Qantas is under pressure in the media from a rather novel union campaign, in which compliance with due process is being turned into a virtue in long-running disputes with the airline group because no one is going on strike until some time after Anzac Day and Easter, which coincide late next month.

And while purely coincidental simultaneous  protected industrial action by pilots, engineers, refuellers and baggage handlers may seem bad news for Qantas and travellers, it is no more serious than the apparent failure of the current management and board to run an expanding, profitable and useful company.

How can a baggage-handling strike be any worse than the new do-it-yourself baggage checking-in system now being rolled out at more airports, which some have criticised for being full of glitches, inconsistencies and frustrations for regular flyers but the airline says is getting rave accolades?

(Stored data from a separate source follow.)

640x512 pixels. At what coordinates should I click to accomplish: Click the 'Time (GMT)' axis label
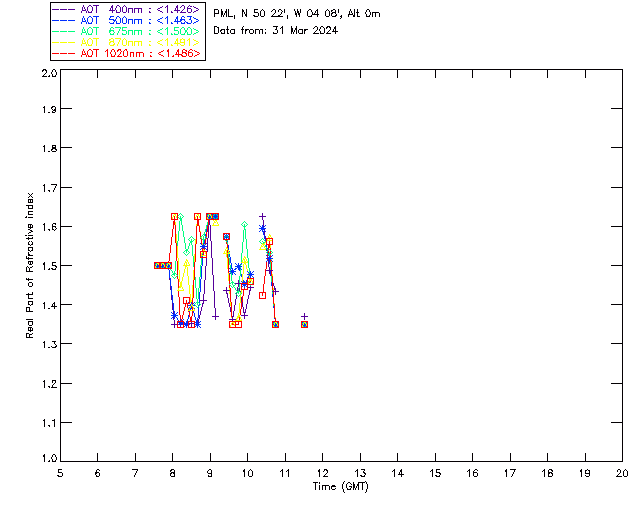pyautogui.click(x=341, y=485)
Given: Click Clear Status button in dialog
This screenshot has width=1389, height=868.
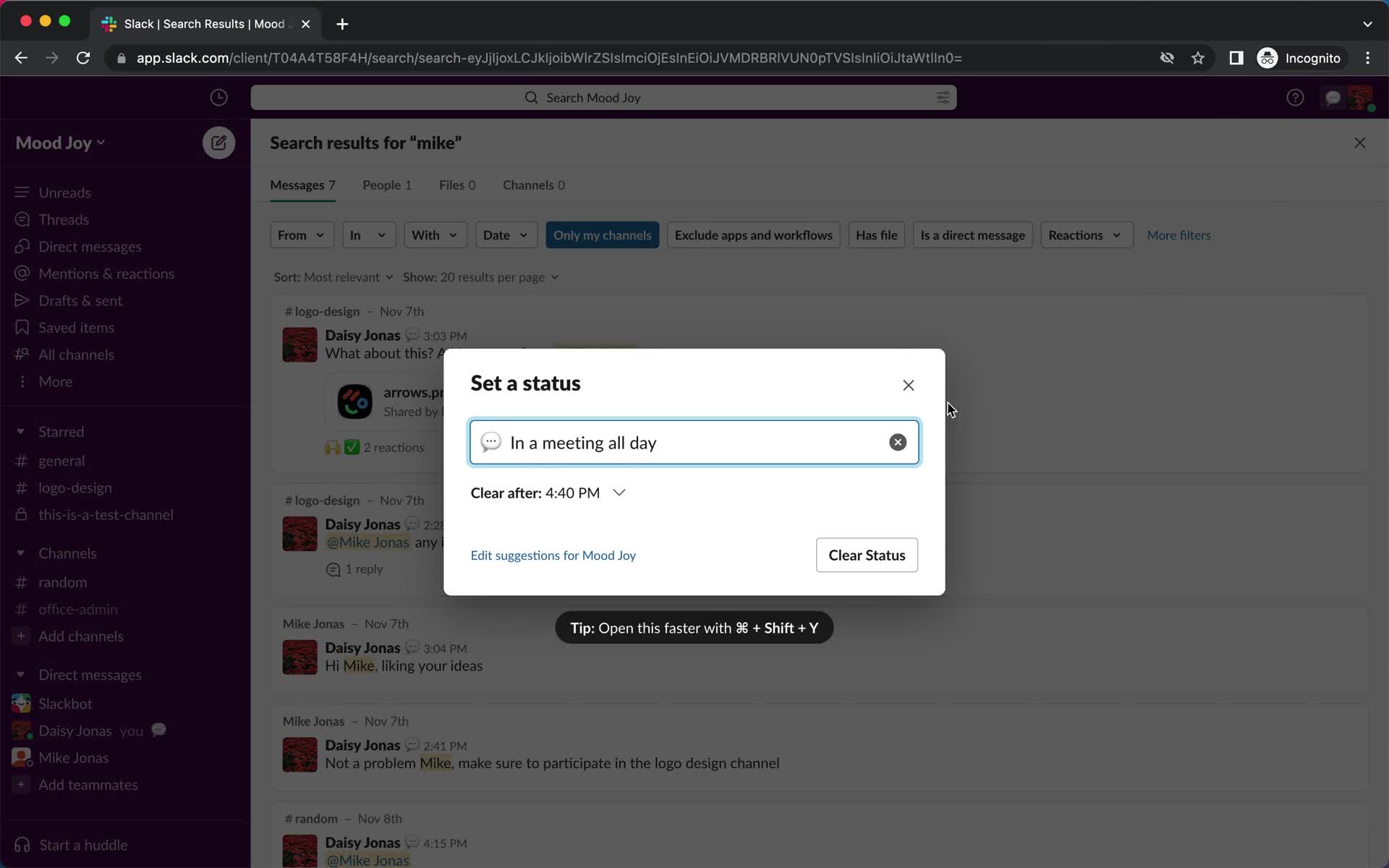Looking at the screenshot, I should [867, 555].
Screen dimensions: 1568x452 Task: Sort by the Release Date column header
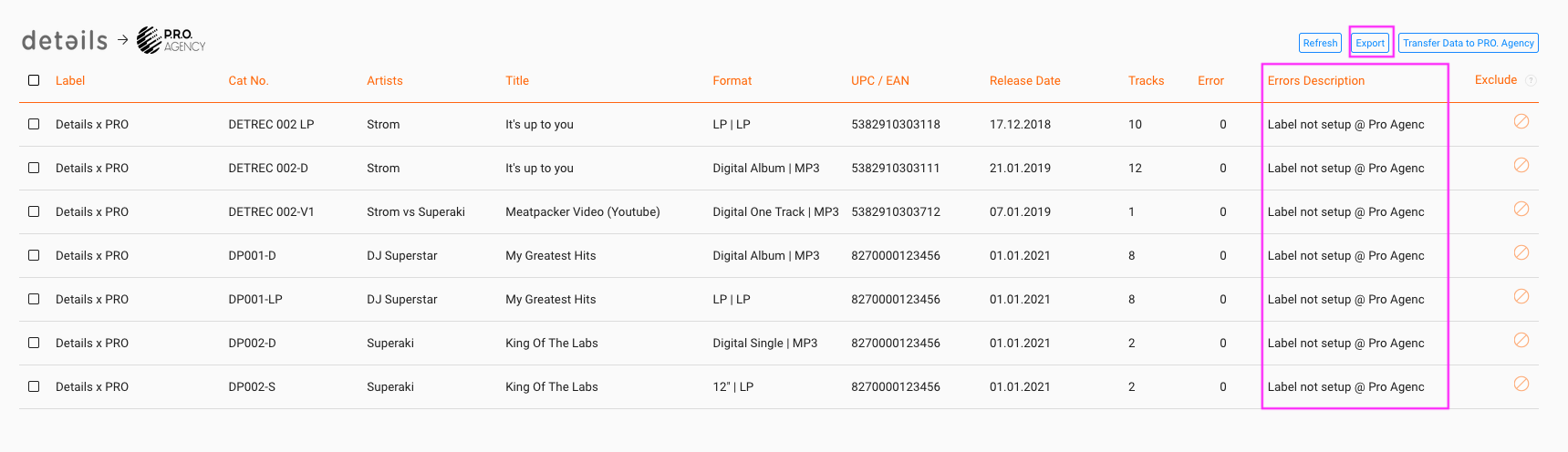(1024, 80)
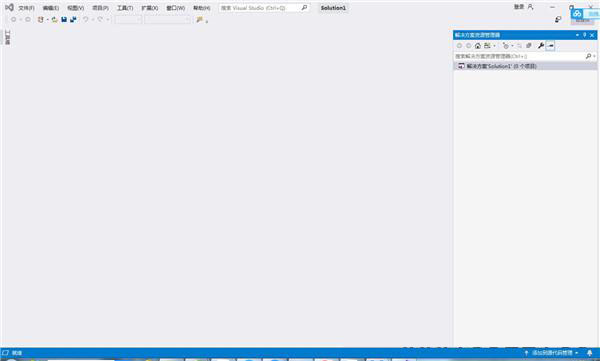Screen dimensions: 600x361
Task: Expand the New Project dropdown arrow
Action: point(47,20)
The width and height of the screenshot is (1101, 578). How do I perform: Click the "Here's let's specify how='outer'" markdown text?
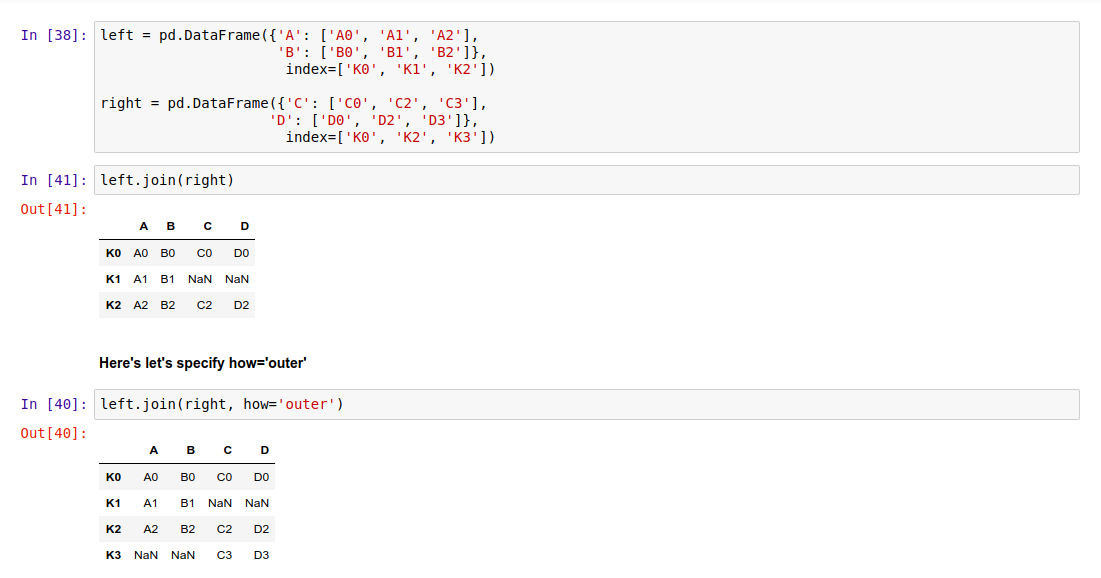tap(203, 363)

For at least the past three months the tired old clichés about Qantas being undermined by “dumping” on international routes have looked absurd beside the likes of Singapore Airlines and Emirates charging more for their premium products than Qantas, and holding their market share steady or rising while Qantas, clinging to aged jets and poor network decisions, keeps sinking toward single figures in market share.

(Qantas had only 17.7% of the international market in February, and even with Jetstar international reaching 7.6% share,  it only had 25.6% of the market as a group compared to a 35% share in 2003 before Jetstar was invented, only to help drive Qantas customers elsewhere.)

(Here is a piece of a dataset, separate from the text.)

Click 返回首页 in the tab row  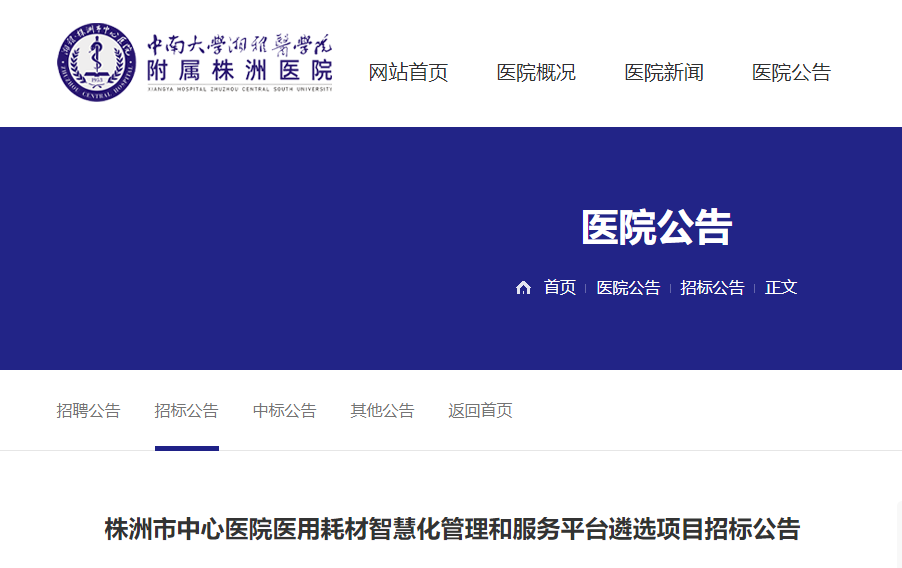coord(480,411)
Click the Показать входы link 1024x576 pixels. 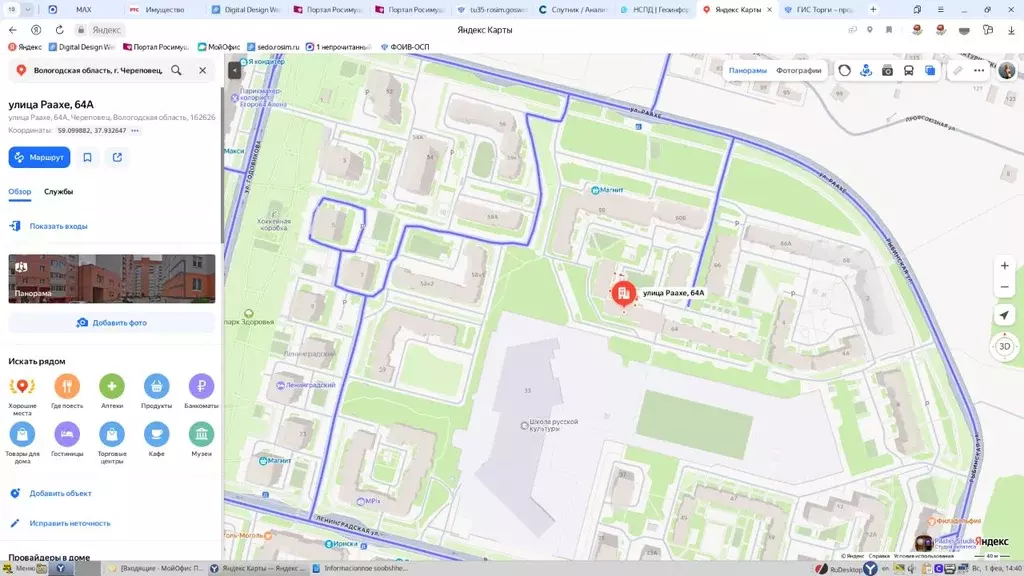pyautogui.click(x=58, y=226)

The lesson on international may be that premium payers don’t care what a  fare costs, and are abandoning Qantas for what they see as superior quality and convenience.

The current Qantas group strategy seems to be one of continued contraction, in international travel, and a line in the sand in domestic, which is starting to look as much under threat from Tiger as Virgin Blue.  It can’t go on.

In this morning’s installment of the industrial-action-about-to-tsunami-Qantas  genre, its spokesperson says:

“The unions are threatening industrial action while the company deals with rapidly increasing fuel prices, an underperforming international business and the operational impact of natural disasters in New Zealand, Japan and in Australia.”

But so are its competitors. Apart from the A380 groundings, Qantas has the same challenges as its peer airlines, who are all posting record profits and paying their shareholders dividends,  while Qantas isn’t.

It is this group under-performance that leaves Qantas CEO Alan Joyce and Qantas chairman Leigh Clifford and the board, nowhere to run.

Well, apart from off-shoring Qantas assets and jobs to the extent that Qantas flights across the Tasman are a sham, flown by a NZ company pretending to be Qantas,  and Jetstar has started shifting wide-bodied jets to Singapore to be flown serving Australian connections to Changi for a carried using Australian-registered jets manned with Singapore-based workers on Singapore labour agreements.

Those devices, which also included Jetstar flying cadet pilots to NZ to open NZD bank accounts for pay that would avoid Australian superannuation and taxation obligations while working and flying exclusively in Australia,  are at the core of union unrest and calls for job security clauses, whether pilots or engineers.

Whatever the rights and wrongs of demanding job security, there is a much bigger issue for the government of taxation security. Will it allow a precedent where anyone can be employed under a foreign contract issued by a foreign entity and evade Australian taxation and super levies while performing duties in Australia?